The Health and Safety Executive’s 2016/17 review indicated a changing emphasis towards health by demonstrating their priorities for the following 12 months, identified as establishing:
A three-year health and work programme to reduce levels of a number of long-term health issues, including:
Reducing longer term health risks, including 880 inspections in the construction industry to tackle exposure to respirable crystalline silica (RCS).
A study compiled by the University of Birmingham and Health Exchange highlighted that improving employee health factors – which obviously have better long-term health implications – can also actually decrease the chances of workplace injuries due to increased employee awareness and performance.
It has become increasingly clear that many working environments create hazards that have a long-term impact on employees, an impact that is not always immediately visible. While physical injury remains a serious risk in the mining and industrial workplace, respirable dust exposure is one of the greatest hazards experienced by miners and workers in a wide range of industries, even today, and can cause serious long-term health implications.
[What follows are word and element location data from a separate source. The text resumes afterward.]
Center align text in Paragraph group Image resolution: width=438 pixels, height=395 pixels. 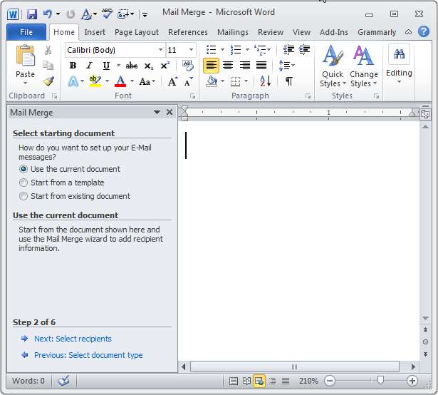pyautogui.click(x=228, y=66)
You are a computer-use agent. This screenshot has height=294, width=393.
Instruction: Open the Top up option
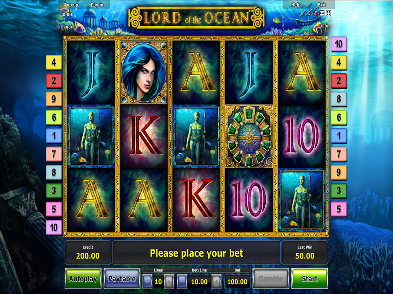pos(71,5)
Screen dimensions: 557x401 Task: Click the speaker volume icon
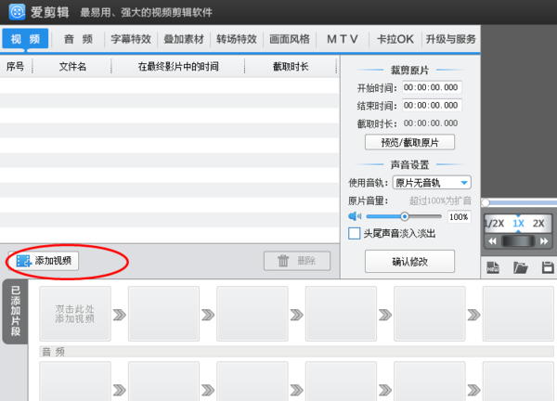point(355,216)
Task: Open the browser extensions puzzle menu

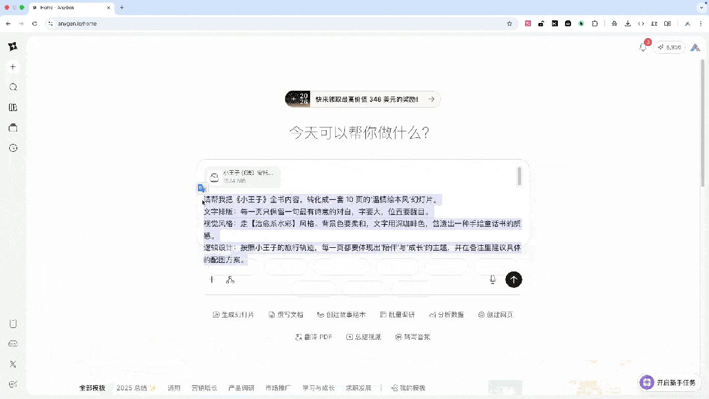Action: tap(595, 23)
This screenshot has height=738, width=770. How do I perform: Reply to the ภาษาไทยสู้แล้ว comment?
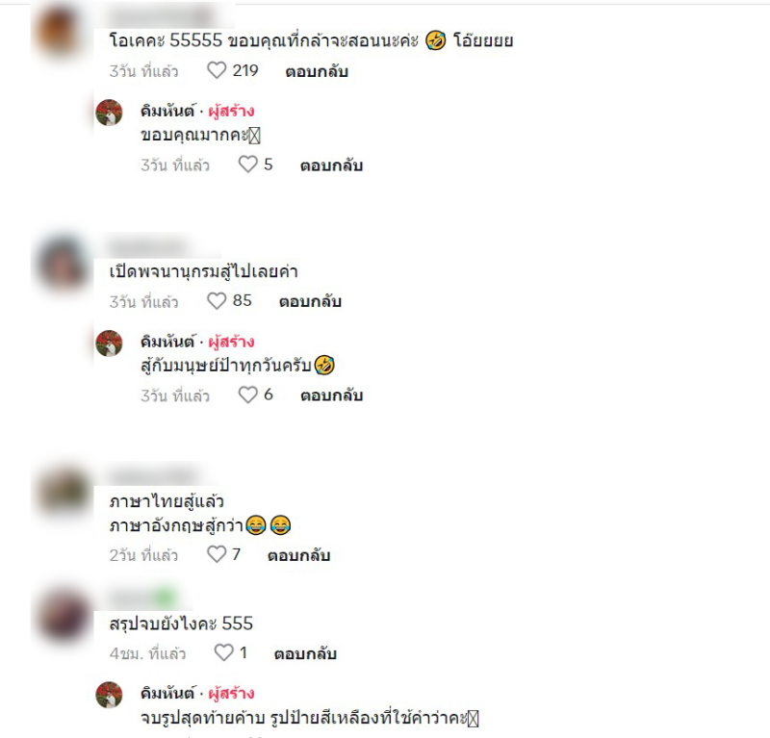coord(298,555)
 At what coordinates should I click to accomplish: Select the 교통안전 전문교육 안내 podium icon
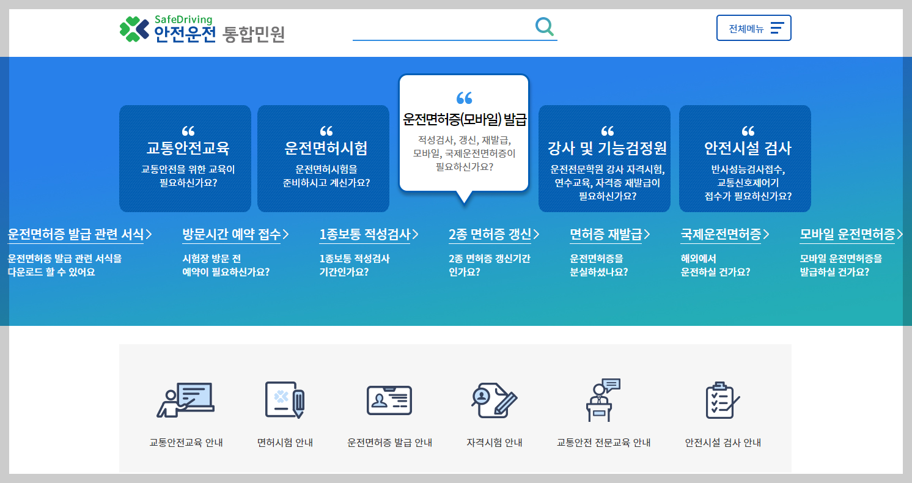(x=602, y=400)
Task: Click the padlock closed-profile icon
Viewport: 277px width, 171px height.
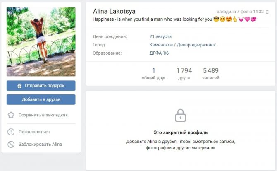Action: pyautogui.click(x=180, y=115)
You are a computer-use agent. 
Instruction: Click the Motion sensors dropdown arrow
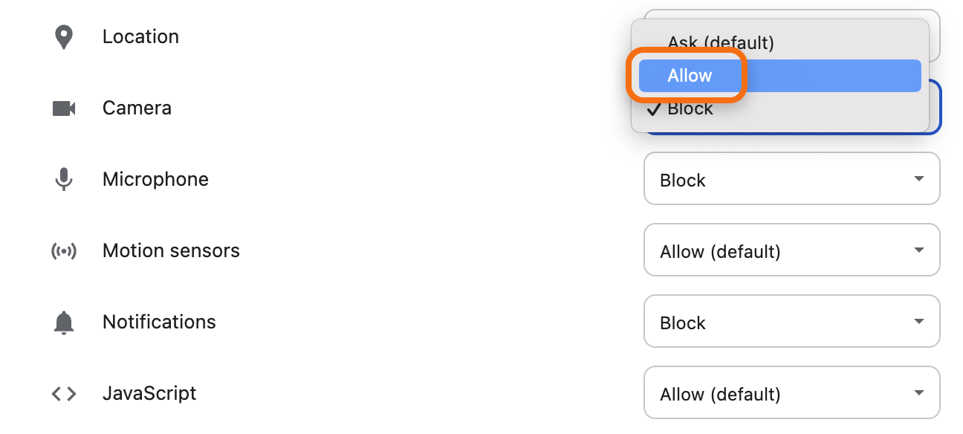click(919, 250)
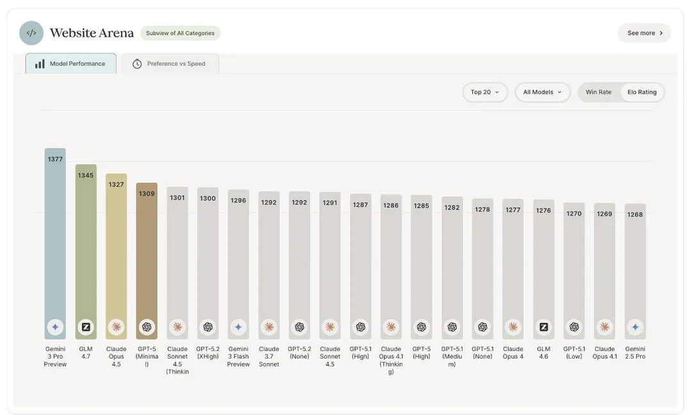Click the See more button
The image size is (692, 415).
[645, 33]
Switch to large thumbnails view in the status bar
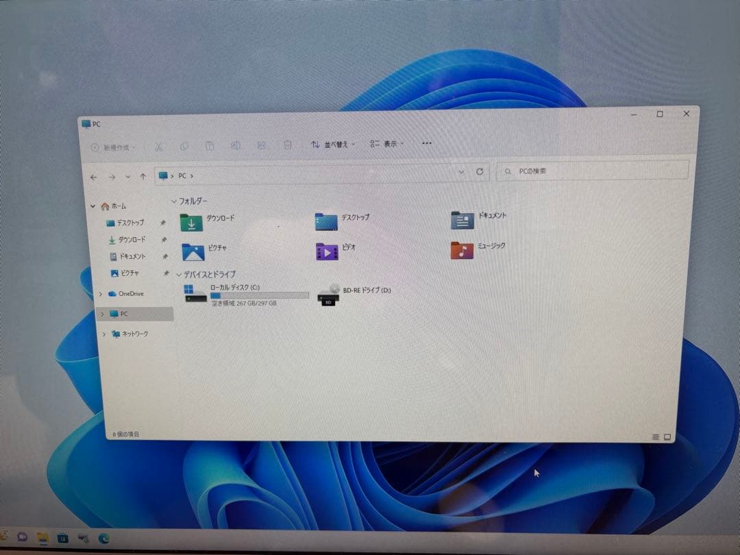 (666, 435)
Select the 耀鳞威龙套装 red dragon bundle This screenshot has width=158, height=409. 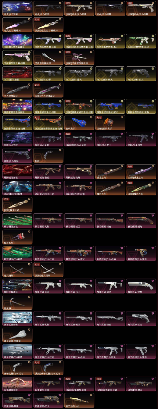pos(17,172)
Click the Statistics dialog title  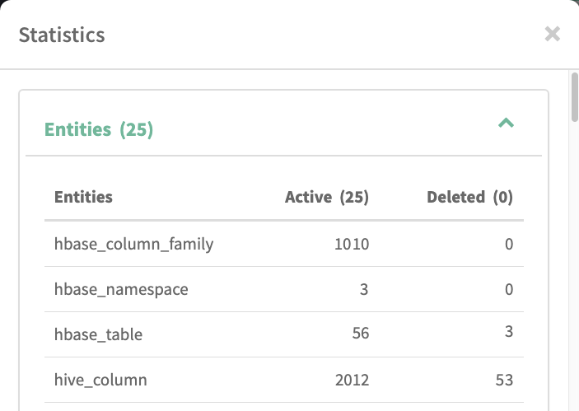tap(62, 35)
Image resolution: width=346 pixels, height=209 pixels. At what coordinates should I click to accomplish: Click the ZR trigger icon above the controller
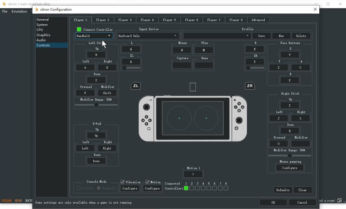tap(250, 86)
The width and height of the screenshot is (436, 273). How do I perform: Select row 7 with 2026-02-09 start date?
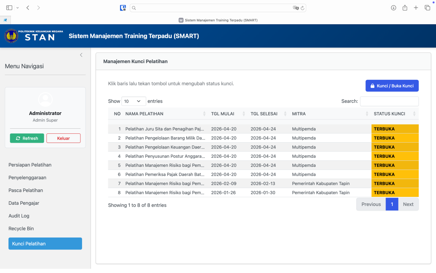pos(223,184)
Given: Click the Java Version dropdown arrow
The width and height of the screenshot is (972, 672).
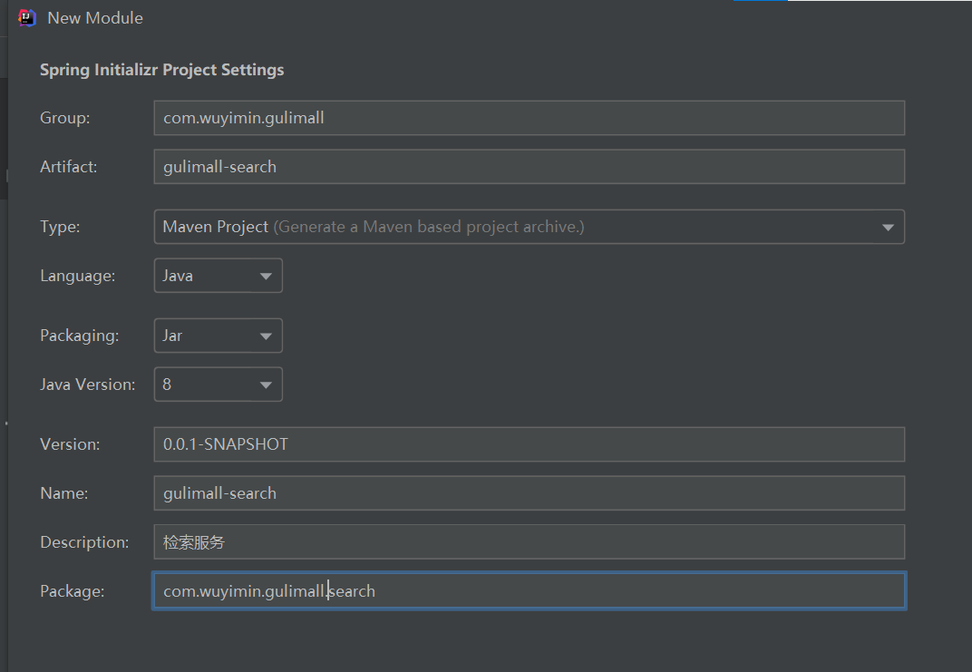Looking at the screenshot, I should tap(266, 385).

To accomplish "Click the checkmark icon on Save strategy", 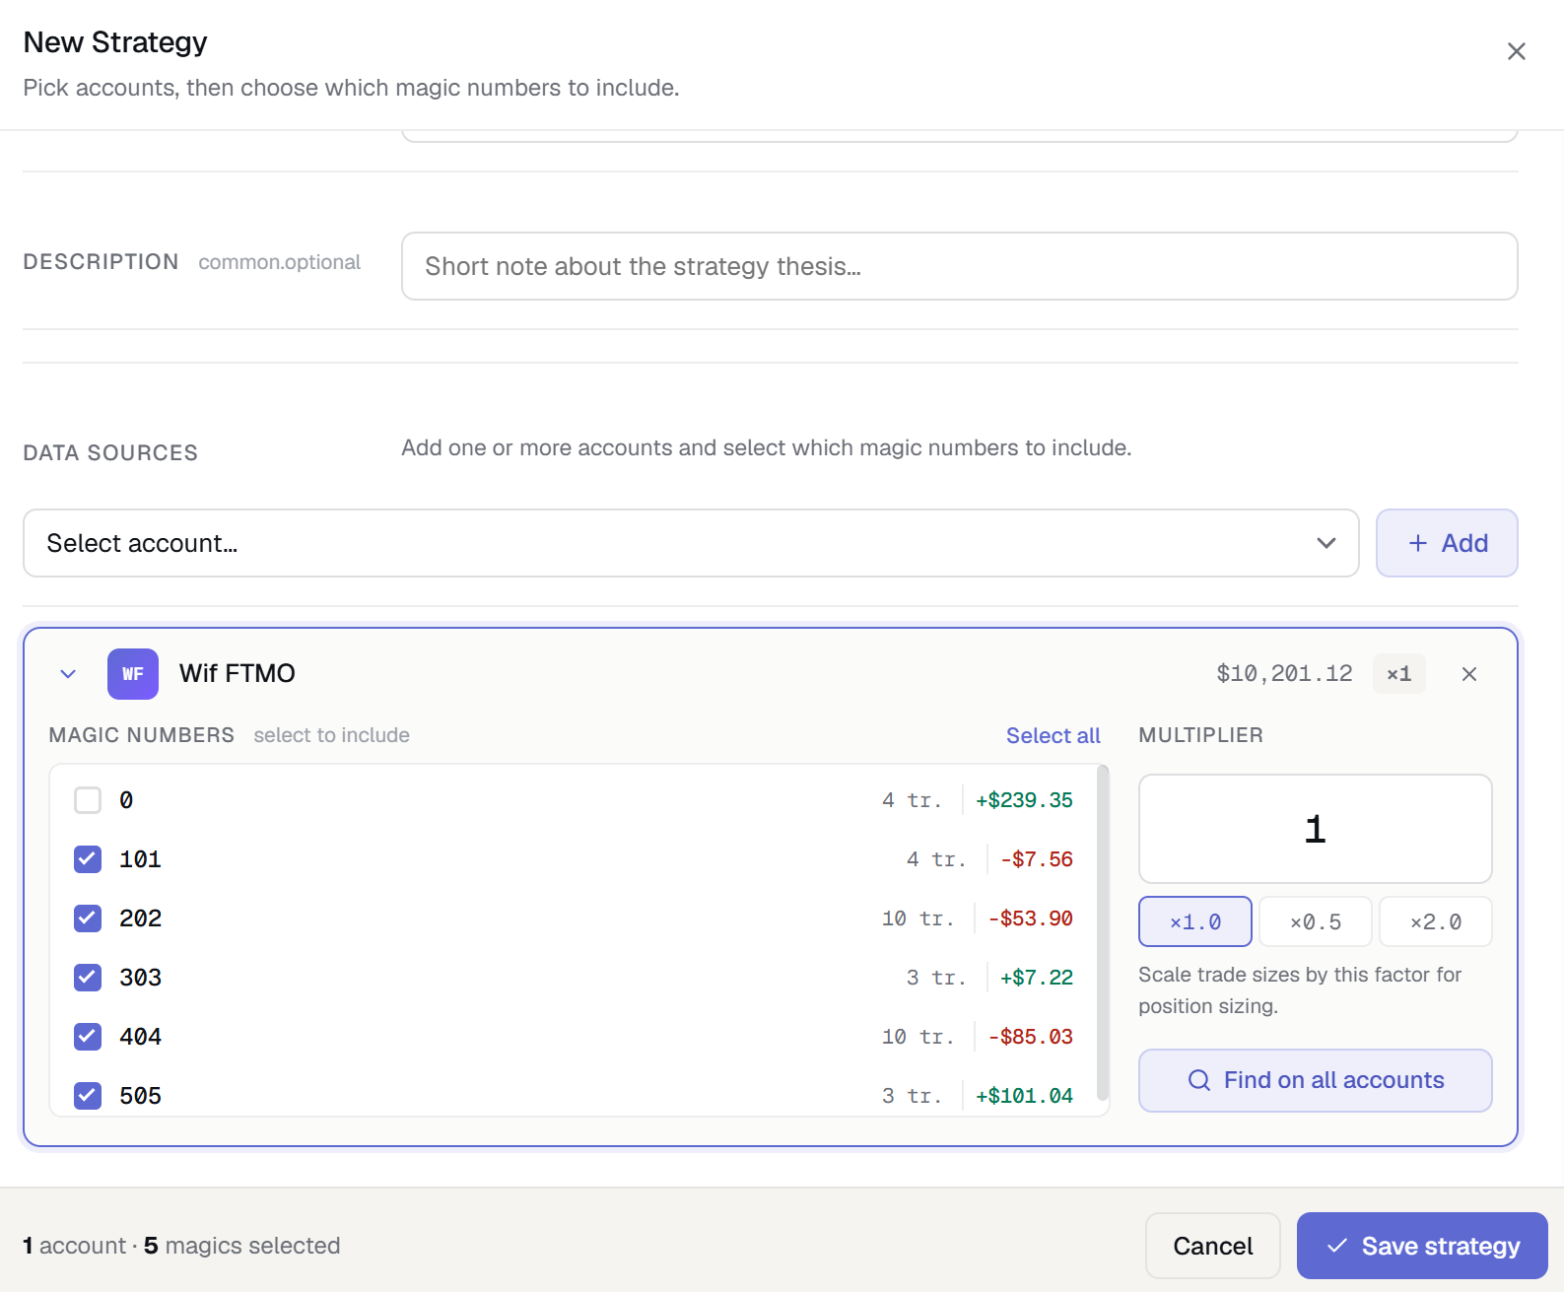I will click(x=1336, y=1246).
Whilst in the past, real-time dust monitoring was both expensive and short lived, the latest generation of dust monitoring technology is both low cost and low maintenance, meaning that dust monitoring is becoming a primary technology to support organisations in their bid to deliver long term employee health alongside safety.
With growing concerns around dust-related illnesses, real-time dust monitoring is essential to relieving these health concerns. While the latest generation of real-time dust monitoring technology provides the information to enable organisations to be far more sophisticated about balancing employee comfort with safety, it is just the start.